Fractions of the G. sinensis extract were tested to determine whether each fraction inhibited the production of NO and PGE₂ in LPS-treated RAW 264.7 cells and the production of TARC in HaCaT cells treated with TI. NO production is the hallmark of the activation of macrophages. In the present experiment, NO production (4308±0.225 µM) was observed after 24 h of LPS incubation (1 µg/ml). As shown in Fig. 3A, treatment with the n-hexane, ethyl acetate and n-butanol fractions suppressed the NO production. In addition, the n-hexane and ethyl acetate fractions decreased PGE₂ production compared with that observed in LPS-stimulated R AW 264.7 cells (P<0.01, Fig. 3B). TARC production was increased 2.7-fold in the TI-treated cells (28.30±0.820 ng/ml) compared with that in the control cells (10.16±1.540 ng/ml) (P<0.01), whereas cells treated with the ethyl acetate fraction showed the most significant reductions in TARC production compared with the TI-treated cells (P<0.01, Fig. 3C). These results showed that the biological effects of G. sinensis were maximized by the ethyl acetate fraction.

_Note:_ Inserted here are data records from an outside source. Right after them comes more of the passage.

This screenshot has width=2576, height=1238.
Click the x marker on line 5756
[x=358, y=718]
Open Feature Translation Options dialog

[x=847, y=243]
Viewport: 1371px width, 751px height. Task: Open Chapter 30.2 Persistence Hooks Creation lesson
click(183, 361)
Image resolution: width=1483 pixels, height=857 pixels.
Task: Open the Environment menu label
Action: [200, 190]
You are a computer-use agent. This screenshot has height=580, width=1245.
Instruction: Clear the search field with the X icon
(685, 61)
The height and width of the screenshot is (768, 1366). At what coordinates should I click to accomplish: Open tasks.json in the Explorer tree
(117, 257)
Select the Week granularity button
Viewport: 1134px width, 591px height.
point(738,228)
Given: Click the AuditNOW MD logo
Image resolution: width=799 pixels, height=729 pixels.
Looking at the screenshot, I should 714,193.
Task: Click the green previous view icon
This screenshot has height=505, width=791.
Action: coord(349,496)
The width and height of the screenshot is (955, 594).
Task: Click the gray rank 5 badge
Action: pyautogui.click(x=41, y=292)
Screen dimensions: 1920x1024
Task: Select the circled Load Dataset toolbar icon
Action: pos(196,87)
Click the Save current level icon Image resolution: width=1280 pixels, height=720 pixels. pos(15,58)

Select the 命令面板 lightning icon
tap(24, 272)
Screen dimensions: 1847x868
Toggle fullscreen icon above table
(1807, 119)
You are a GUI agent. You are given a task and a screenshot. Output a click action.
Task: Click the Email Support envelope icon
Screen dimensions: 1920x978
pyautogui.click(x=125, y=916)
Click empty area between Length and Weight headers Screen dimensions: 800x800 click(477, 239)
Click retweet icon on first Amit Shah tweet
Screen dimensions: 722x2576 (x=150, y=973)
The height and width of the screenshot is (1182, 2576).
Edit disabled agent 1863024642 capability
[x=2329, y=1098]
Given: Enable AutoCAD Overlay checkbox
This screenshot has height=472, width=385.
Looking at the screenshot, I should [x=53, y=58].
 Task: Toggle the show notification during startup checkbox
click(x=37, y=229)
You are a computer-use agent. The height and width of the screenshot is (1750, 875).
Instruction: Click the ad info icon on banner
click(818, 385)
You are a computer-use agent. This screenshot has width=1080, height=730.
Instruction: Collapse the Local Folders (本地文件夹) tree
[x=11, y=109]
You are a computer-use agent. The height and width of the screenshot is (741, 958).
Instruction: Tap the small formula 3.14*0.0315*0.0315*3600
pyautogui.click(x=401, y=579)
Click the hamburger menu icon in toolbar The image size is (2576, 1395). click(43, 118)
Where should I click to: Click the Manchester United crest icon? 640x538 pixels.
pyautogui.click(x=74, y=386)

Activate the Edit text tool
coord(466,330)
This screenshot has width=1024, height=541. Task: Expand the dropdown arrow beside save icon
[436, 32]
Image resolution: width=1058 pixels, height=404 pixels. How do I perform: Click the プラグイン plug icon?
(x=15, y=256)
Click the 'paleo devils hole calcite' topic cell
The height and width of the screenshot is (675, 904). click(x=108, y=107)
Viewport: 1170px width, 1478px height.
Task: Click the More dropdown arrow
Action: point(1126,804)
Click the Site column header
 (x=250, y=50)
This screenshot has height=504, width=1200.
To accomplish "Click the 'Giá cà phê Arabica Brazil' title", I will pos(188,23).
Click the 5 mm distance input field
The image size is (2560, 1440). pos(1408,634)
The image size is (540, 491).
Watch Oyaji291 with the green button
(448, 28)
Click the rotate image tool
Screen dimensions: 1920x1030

To assess the effects of the major constituents of the G. sinensis extract on LPS-stimulated NO and PGE₂ production in RAW 264.7 macrophages, cells were treated with various concentrations of these major constituents and 1 µg/ml LPS for 24 h. LPS stimulation caused a marked accumulation of proinflammatory mediators (NO and PGE₂) in the culture medium. Of note, all major constituents of the G. sinensis extract significantly reduced the LPS-stimulated production of NO (Fig. 4A) and PGE₂ (Fig. 4B) in a dose-dependent manner. Treatment of HaCaT cells with TI for 24 h led to a 1.9-fold increase in TARC levels (6.85±0.51 ng/ml) compared with that observed in the vehicle-treated control group (3.52±0.29 ng/ml) (P<0.01); however, TARC production was significantly inhibited in a dose-dependent manner in the ethyl gallate-, eriodictyol- and quercetin-treated cells (P<0.01) (Fig. 4C). In addition, MDC production was increased in the TI-treated cells (264.80±12.76 ng/ml) compared with that in the vehicle-treated control group (P<0.01), and its levels were significantly reduced following ethyl gallate and quercetin treatment (P<0.01) (Fig. 4D). TI-treated cells exhibited a significantly increased production of RANTES (4,652.93±66.95 ng/ml), relative to that observed in the control cells (P<0.01). This increase was inhibited dose-dependently by ethyl gallate (2,530.11±8.67 ng/ml at 50 µg/ml, P<0.01; 1,068.30±95.01 ng/ml at 100 µg/ml, P<0.01), eriodictyol (3,987.98±127.92 ng/ml at 50 µg/ml, P<0.05; 2,433.12±184.17 ng/ml at 100 µg/ml, P<0.01) and quercetin (2,728.46±119.93 ng/ml at 50 µg/ml, P<0.01; 41434±2759 ng/ml at 100 µg/ml, P<0.01) (Fig. 4E). Among these compounds, ethyl gallate and quercetin, which were most abundant both in the G. sinensis extract and in each solvent fraction (particularly in the ethyl acetate fraction) significantly inhibited the RANTES, MDC and TARC expression in HaCaT cells in a dose-dependent manner, whereas the same expression was not significantly reduced by other constituents in TI-treated cells.